▸ DATASET RECORDS
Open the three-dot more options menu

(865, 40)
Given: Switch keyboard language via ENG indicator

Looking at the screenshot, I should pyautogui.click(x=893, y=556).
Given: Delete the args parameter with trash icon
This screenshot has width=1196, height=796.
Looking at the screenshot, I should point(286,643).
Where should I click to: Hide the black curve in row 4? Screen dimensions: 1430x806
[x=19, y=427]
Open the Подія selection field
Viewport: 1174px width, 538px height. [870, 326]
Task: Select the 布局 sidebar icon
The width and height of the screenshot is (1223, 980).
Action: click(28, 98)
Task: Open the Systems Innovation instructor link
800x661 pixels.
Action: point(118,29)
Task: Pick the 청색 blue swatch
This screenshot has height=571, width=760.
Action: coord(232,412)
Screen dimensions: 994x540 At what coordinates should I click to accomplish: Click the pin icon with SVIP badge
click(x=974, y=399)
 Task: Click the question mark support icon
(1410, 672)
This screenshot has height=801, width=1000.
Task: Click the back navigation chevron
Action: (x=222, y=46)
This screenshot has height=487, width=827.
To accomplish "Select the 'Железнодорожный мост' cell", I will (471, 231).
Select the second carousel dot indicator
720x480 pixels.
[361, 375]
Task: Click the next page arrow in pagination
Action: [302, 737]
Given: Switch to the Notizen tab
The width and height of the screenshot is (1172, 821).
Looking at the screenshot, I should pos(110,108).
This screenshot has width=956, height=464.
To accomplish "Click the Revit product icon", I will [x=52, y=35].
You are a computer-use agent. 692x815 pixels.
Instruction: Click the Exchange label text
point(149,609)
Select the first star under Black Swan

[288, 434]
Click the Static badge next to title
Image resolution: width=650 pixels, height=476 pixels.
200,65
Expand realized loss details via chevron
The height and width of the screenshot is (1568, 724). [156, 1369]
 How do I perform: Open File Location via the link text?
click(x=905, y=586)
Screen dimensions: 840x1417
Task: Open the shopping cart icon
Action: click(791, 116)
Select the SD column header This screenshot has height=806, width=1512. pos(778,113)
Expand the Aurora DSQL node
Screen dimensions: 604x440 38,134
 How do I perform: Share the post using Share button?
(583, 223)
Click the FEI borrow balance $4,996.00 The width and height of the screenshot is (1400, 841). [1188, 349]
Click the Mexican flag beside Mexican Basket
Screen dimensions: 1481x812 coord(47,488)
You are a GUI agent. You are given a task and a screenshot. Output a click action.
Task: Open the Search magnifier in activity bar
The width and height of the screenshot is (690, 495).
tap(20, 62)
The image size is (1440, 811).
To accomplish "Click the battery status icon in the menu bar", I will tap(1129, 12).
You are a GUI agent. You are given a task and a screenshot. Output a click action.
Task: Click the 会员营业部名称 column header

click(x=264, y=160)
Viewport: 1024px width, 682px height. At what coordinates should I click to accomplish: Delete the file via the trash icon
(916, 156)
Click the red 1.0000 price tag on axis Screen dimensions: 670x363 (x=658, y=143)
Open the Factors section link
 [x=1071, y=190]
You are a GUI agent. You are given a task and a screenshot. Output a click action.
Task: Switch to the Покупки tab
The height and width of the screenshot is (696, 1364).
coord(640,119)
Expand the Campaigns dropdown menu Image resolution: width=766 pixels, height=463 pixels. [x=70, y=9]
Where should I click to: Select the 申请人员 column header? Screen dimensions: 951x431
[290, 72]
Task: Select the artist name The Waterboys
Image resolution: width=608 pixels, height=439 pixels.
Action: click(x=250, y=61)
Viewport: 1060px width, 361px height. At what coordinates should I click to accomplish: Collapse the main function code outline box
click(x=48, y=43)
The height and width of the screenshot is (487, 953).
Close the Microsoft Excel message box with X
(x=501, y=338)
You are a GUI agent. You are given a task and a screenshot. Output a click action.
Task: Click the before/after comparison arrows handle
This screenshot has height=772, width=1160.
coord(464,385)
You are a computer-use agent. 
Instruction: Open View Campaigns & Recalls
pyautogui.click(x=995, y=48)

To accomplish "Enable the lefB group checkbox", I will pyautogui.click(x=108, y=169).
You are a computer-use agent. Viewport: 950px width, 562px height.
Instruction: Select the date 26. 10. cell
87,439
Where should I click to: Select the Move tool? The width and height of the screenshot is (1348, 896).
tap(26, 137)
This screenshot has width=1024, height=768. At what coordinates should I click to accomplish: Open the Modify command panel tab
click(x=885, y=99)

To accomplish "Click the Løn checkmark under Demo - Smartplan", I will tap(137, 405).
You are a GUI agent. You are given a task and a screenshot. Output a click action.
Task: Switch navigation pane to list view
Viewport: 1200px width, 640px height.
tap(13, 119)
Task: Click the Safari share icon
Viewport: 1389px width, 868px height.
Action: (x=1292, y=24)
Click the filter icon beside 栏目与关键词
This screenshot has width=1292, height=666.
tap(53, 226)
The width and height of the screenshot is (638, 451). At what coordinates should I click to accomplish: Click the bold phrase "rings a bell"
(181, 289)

▸ GOAL OF THE EXERCISE
Search the listing above for "computer" and copy every line that has it.

▸ SOLUTION TO THIS TASK
You are a computer-use agent. 692x815 pixels.
You are a computer-use agent. 
You are a computer-use agent. Viewport: 950px width, 562px height.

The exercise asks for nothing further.